A VICTIM.

"So this is what you call Eagle's Nest?" cried the new-comer. "What a rum place!"

"It's a fortress," observed Madge with considerable dignity, for she did not quite like the want of respect with which he was criticising their great achievement. "It is only accessible by a rope-ladder and one other—" She stopped suddenly, thinking that after all it might not be wise to confide all their secrets to a stranger until he proved himself worthy of confidence.

"Oh, you needn't trouble to tell me," replied the boy; "I shall find it out quickly enough. I find out everything. I found you out playing up in this tree, though you couldn't see me."

"We did not know there were any children on the other side of the wall, so we didn't look particularly," explained Madge. "We thought an old lady lived—"

"Old Mother Howard you mean?" interrupted the boy. "Yes, she lives there right enough. And a rum old woman she is too!"

"Is she your mother, then?" asked John, rather puzzled by this speech.

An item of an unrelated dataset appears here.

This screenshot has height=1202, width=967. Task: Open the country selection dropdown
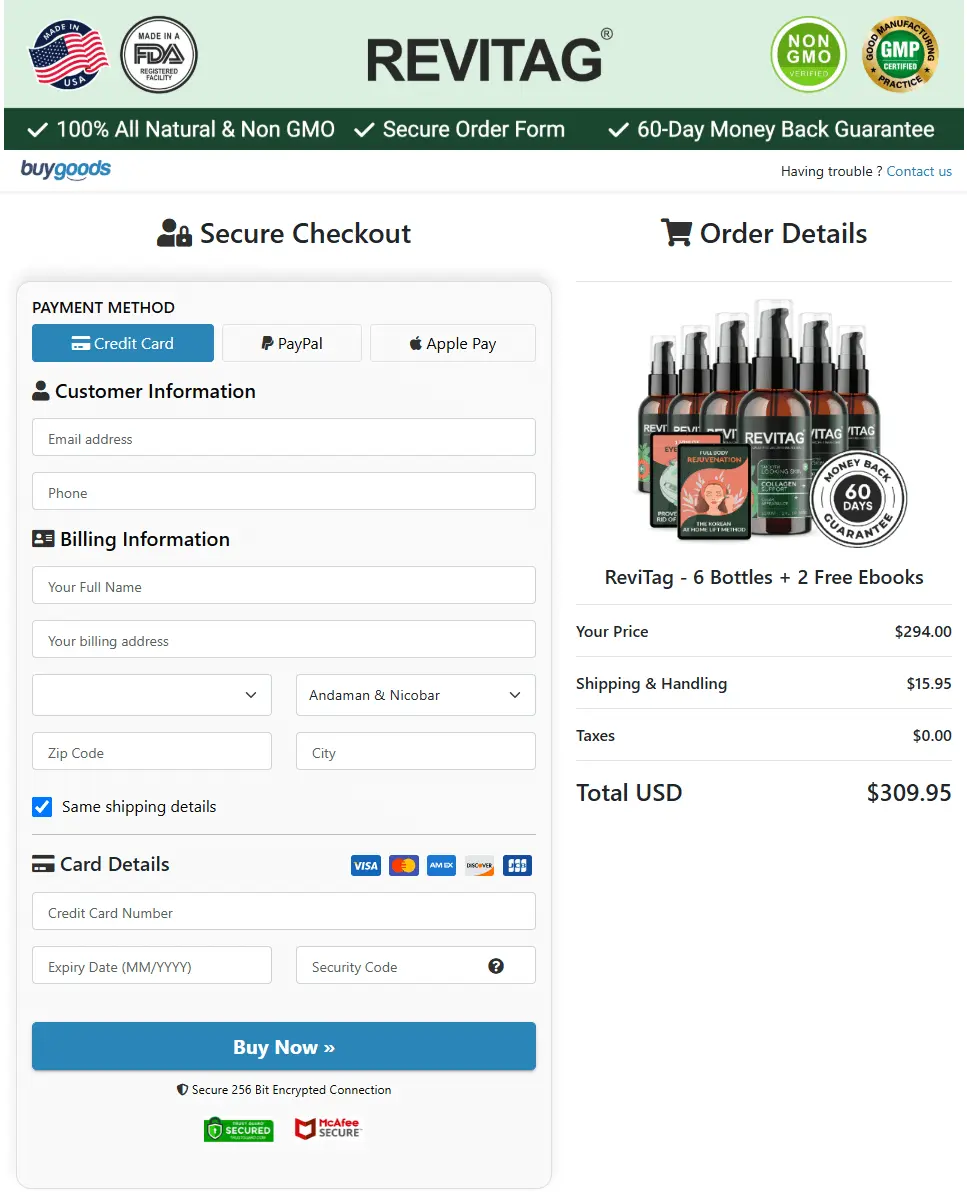pyautogui.click(x=151, y=694)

"Rather not! I should jolly well like to see her dare to be my mother!" said the boy indignantly. "I'm an orphan, and she says she is some relation and has a right to bring me up. But I'll tell you something,"—he lowered his voice mysteriously, and the others crept a little nearer to him,—"it's my belief she is only trying to get all my money!"

"How dreadful!" exclaimed Madge. "I didn't know that people really did that sort of thing nowadays."

"Oh, don't they just!" said the boy, seemingly delighted by the impression his words had produced. "I'll just tell you how she has treated me. My father was a very rich man and I am his only child, so of course I ought to be rich, oughtn't I? Well, I hardly ever have any pocket-money at all!"